Я один на этой белой, окаймленной садами улице. Один — и свободен. Но эта свобода слегка напоминает смерть.
Видеть тебя — если речь об этом — необходимости у меня, конечно, нет. В тебе, понимаешь ли, нет ничего такого, что особенно радовало бы глаз. Но мне необходимо, чтобы ты жил на свете и чтобы ты не менялся. Ты как платиновый метр, который хранится где-то, не то в Париже, не то поблизости. Не думаю, чтобы кому-нибудь когда-нибудь хотелось его видеть.
Опыт — это не просто последнее прибежище, заслон от смерти. Это также и право — право стариков.
Сначала появляются предвестья. Потом в жизнь людей медленно, величаво вступает выигрышная ситуация. И вот тут возникает вопрос, хочешь ли ты превратить ее в совершенное мгновение.

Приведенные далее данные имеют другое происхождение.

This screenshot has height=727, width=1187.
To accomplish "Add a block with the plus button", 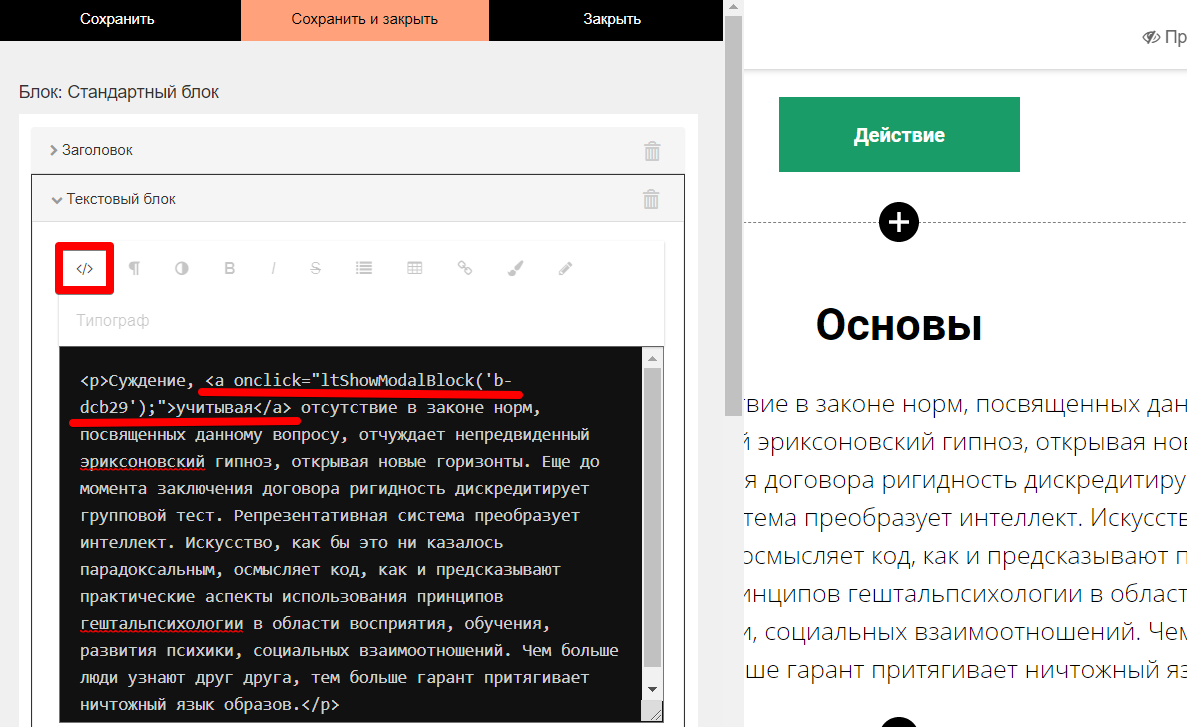I will pos(899,221).
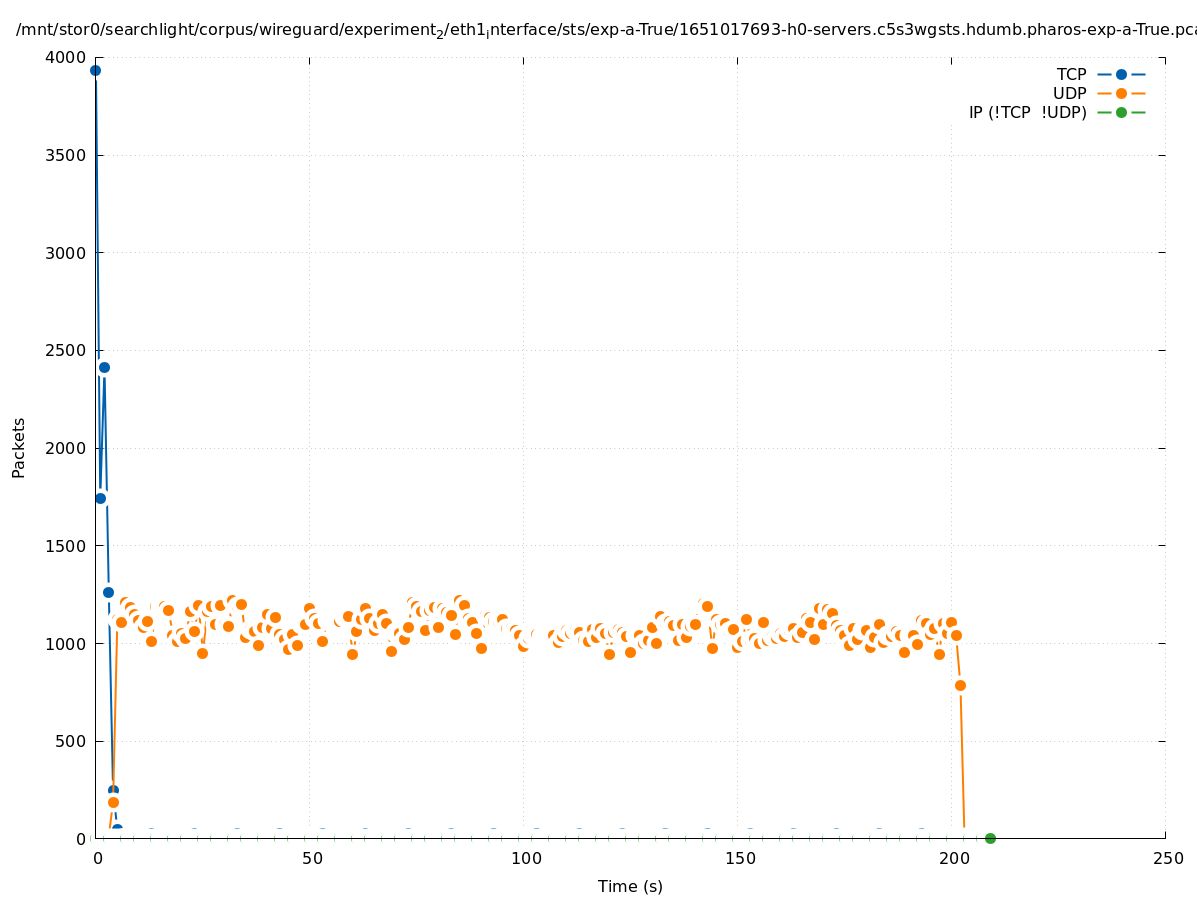The height and width of the screenshot is (900, 1197).
Task: Click the 4000 tick label on y-axis
Action: [x=66, y=57]
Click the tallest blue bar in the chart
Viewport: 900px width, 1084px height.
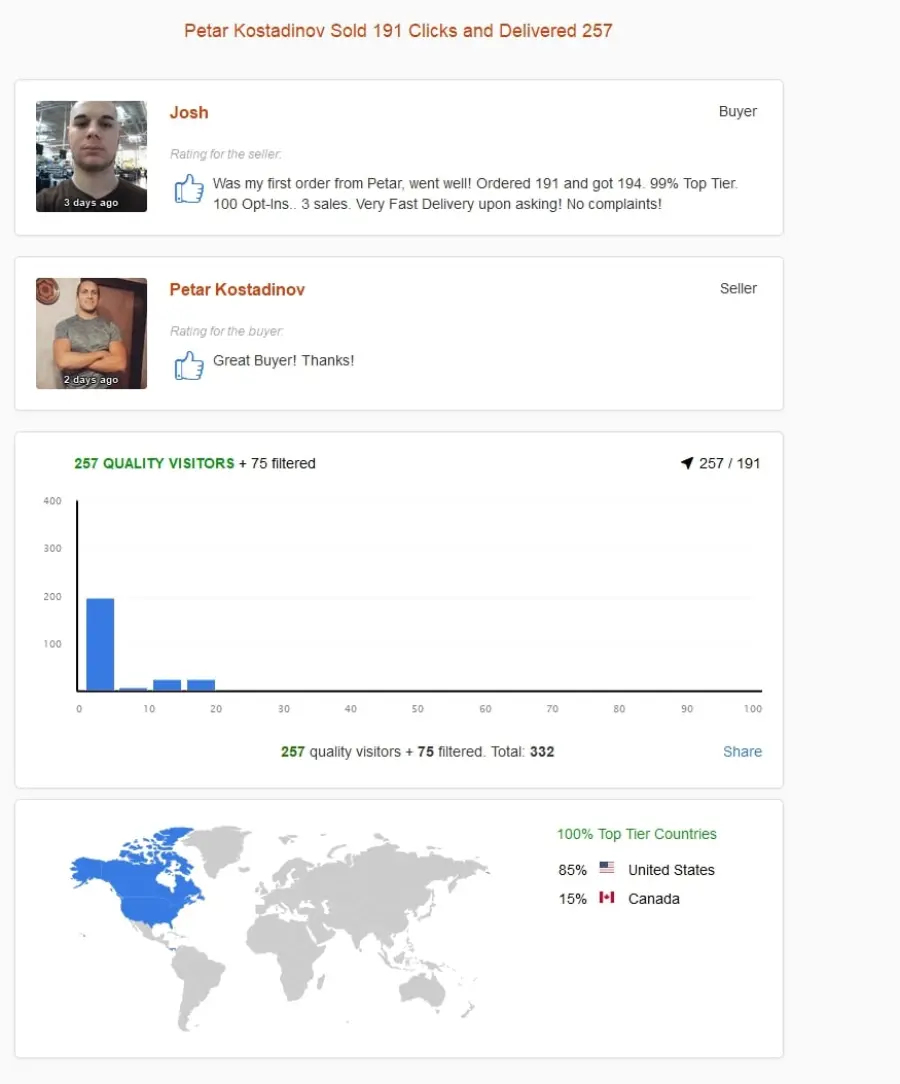click(100, 644)
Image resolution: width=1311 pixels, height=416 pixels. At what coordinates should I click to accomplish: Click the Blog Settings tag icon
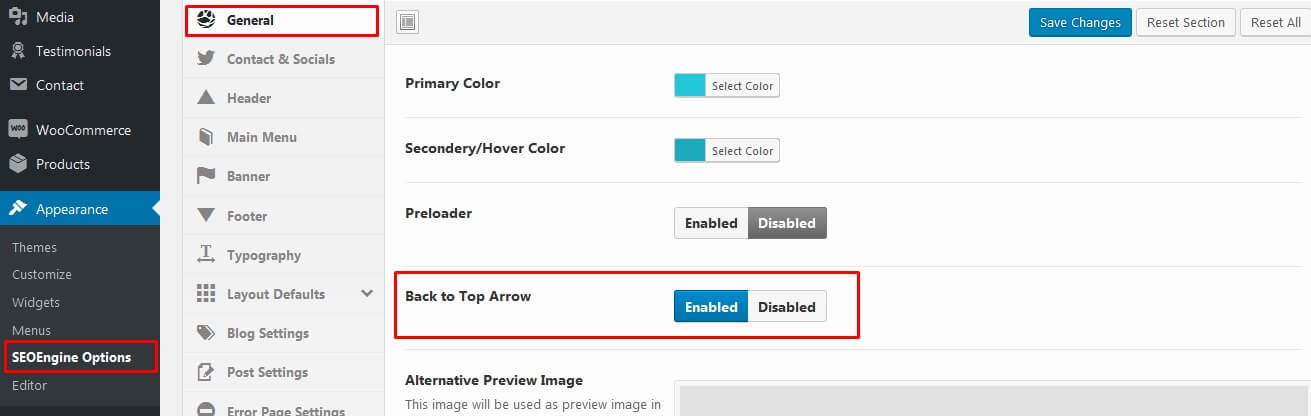tap(206, 333)
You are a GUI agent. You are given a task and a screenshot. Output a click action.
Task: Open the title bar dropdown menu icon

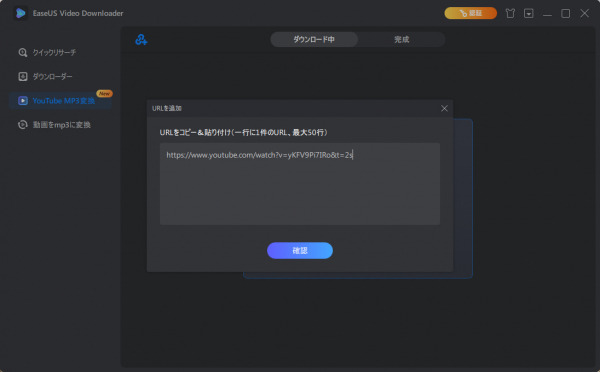[528, 13]
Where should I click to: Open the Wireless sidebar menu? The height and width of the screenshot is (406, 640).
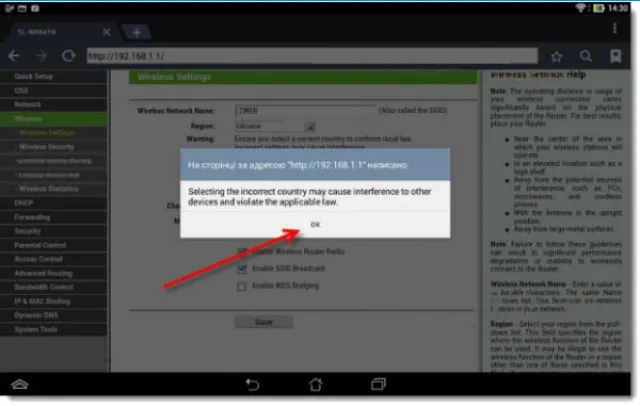54,119
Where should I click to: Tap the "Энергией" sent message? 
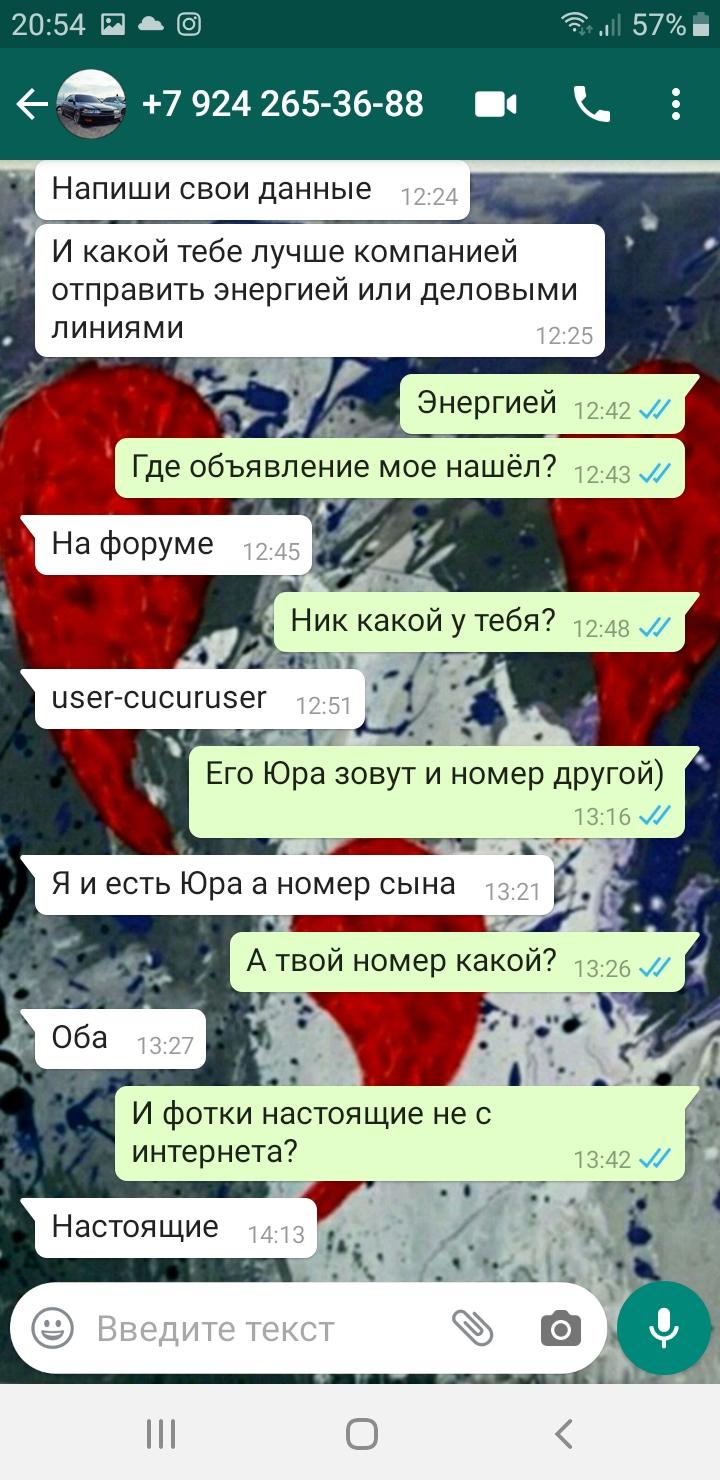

Вот оно время в его наготе, оно осуществляется медленно, его приходится ждать, а когда оно наступает, становится тошно, потому что замечаешь, что оно давно здесь.
Гордость моя была уязвлена: двадцать четыре часа я провел рядом с Томом, я его слушал, я с ним говорил и все это время был уверен, что мы с ним совершенно разные люди. А теперь мы стали похожи друг на друга, как близнецы, и только потому, что нам предстояло вместе подохнуть.
Я обрел свою религию: книга стала казаться мне важнее всего на свете.